On Tue, May 23, 2017 at 12:16:07 -0400, John W. Eaton wrote:
On 05/23/2017 04:37 AM, Mike Miller wrote:
Confirmed here. I bisected and found a lot of performance loss starting
with c452180ab672. Its immediate predecessor f4d4d83f15c5 has about the
same performance as 4.2.1. If you can compare those two revisions and
confirm, that's a good place to start looking for a cause.
What was your test for performance here?
I recall timing "make check" when I made those changes and did not see a
significant change in performance.
If I have something to test, I'll take a look at it.

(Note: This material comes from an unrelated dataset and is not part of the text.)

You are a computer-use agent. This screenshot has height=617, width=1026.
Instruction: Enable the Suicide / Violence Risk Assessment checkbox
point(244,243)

I ran Dmitri's test case a handful of times at each build revision. I
get a distinct difference between f4d4d83f15c5 and c452180ab672, all
other things being equal. I'm using OpenBLAS instead of ATLAS.
I ran multiple Octave sessions with -cli -W, built without Qt to speed
up bisecting, using the test case "x = rand(4000); tic; x'*x; toc".
f4d4d83f15c5: mean is 0.63071 seconds, std dev is 0.0024187.
c452180ab672: mean is 1.1713 seconds, std dev is 0.11803.
This is the test case that I used to bisect and the results stayed
consistent and converged on this revision.